Données extraites d'une collection
========================================
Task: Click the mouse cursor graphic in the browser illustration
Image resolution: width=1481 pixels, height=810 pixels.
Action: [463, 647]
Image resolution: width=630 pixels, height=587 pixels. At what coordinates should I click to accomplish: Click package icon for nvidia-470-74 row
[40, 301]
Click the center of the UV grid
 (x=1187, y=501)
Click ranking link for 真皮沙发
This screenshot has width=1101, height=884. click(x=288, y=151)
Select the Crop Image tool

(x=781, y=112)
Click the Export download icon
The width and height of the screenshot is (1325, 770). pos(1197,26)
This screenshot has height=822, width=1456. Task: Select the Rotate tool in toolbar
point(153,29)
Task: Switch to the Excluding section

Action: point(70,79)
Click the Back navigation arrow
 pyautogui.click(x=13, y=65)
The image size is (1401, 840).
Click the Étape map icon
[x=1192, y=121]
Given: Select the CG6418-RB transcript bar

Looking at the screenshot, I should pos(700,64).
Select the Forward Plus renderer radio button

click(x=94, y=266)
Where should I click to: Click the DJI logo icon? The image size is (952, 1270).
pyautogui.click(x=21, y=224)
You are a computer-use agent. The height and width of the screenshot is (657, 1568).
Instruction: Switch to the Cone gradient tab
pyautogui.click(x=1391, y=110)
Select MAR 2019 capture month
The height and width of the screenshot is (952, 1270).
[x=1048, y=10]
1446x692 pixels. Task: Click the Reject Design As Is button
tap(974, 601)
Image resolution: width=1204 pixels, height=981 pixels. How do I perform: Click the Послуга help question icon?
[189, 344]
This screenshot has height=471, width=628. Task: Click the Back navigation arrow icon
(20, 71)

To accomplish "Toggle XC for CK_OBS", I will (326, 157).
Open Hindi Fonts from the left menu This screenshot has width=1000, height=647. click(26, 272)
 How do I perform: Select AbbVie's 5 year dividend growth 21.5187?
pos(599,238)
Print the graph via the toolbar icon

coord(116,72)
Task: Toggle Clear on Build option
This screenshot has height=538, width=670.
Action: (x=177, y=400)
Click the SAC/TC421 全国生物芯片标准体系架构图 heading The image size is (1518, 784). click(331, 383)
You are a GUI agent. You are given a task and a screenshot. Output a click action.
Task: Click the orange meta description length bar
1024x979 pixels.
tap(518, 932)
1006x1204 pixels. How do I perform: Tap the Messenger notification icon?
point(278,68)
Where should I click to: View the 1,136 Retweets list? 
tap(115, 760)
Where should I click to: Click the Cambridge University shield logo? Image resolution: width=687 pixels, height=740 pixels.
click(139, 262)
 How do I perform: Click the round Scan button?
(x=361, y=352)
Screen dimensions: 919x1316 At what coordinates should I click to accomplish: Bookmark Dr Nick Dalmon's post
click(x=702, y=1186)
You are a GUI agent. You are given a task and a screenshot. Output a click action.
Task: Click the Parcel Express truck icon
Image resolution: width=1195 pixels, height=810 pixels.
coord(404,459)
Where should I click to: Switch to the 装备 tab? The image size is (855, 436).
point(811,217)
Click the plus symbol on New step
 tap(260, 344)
========================================
**Consignes et exigences:** Reproduisez l'ensemble des enregistrements en remplaçant partout "Back navigation arrow" par "Previous page arrow", sans rien modifier d'autre.

**Solution proposée:**
Task: Click the mouse cursor graphic in the browser illustration
Image resolution: width=1481 pixels, height=810 pixels.
Action: [463, 647]
Image resolution: width=630 pixels, height=587 pixels. At what coordinates should I click to accomplish: Click package icon for nvidia-470-74 row
[40, 301]
Click the center of the UV grid
 (x=1187, y=501)
Click ranking link for 真皮沙发
This screenshot has width=1101, height=884. click(x=288, y=151)
Select the Crop Image tool

(x=781, y=112)
Click the Export download icon
The width and height of the screenshot is (1325, 770). pos(1197,26)
This screenshot has height=822, width=1456. Task: Select the Rotate tool in toolbar
point(153,29)
Task: Switch to the Excluding section

Action: point(70,79)
Click the Previous page arrow
 pyautogui.click(x=13, y=65)
The image size is (1401, 840).
Click the Étape map icon
[x=1192, y=121]
Given: Select the CG6418-RB transcript bar

Looking at the screenshot, I should pos(700,64).
Select the Forward Plus renderer radio button

click(x=94, y=266)
Where should I click to: Click the DJI logo icon? The image size is (952, 1270).
pyautogui.click(x=21, y=224)
You are a computer-use agent. The height and width of the screenshot is (657, 1568).
Instruction: Switch to the Cone gradient tab
pyautogui.click(x=1391, y=110)
Select MAR 2019 capture month
The height and width of the screenshot is (952, 1270).
[x=1048, y=10]
1446x692 pixels. Task: Click the Reject Design As Is button
tap(974, 601)
Image resolution: width=1204 pixels, height=981 pixels. How do I perform: Click the Послуга help question icon?
[189, 344]
This screenshot has height=471, width=628. Task: Click the Previous page arrow icon
(20, 71)

To accomplish "Toggle XC for CK_OBS", I will (326, 157).
Open Hindi Fonts from the left menu This screenshot has width=1000, height=647. click(26, 272)
 How do I perform: Select AbbVie's 5 year dividend growth 21.5187?
pos(599,238)
Print the graph via the toolbar icon

coord(116,72)
Task: Toggle Clear on Build option
This screenshot has height=538, width=670.
Action: (x=177, y=400)
Click the SAC/TC421 全国生物芯片标准体系架构图 heading The image size is (1518, 784). click(331, 383)
You are a GUI agent. You are given a task and a screenshot. Output a click action.
Task: Click the orange meta description length bar
1024x979 pixels.
tap(518, 932)
1006x1204 pixels. How do I perform: Tap the Messenger notification icon?
point(278,68)
Where should I click to: View the 1,136 Retweets list? 
tap(115, 760)
Where should I click to: Click the Cambridge University shield logo? Image resolution: width=687 pixels, height=740 pixels.
click(139, 262)
 How do I perform: Click the round Scan button?
(x=361, y=352)
Screen dimensions: 919x1316 At what coordinates should I click to accomplish: Bookmark Dr Nick Dalmon's post
click(x=702, y=1186)
You are a GUI agent. You are given a task and a screenshot. Output a click action.
Task: Click the Parcel Express truck icon
Image resolution: width=1195 pixels, height=810 pixels.
coord(404,459)
Where should I click to: Switch to the 装备 tab? The image size is (855, 436).
point(811,217)
Click the plus symbol on New step
 tap(260, 344)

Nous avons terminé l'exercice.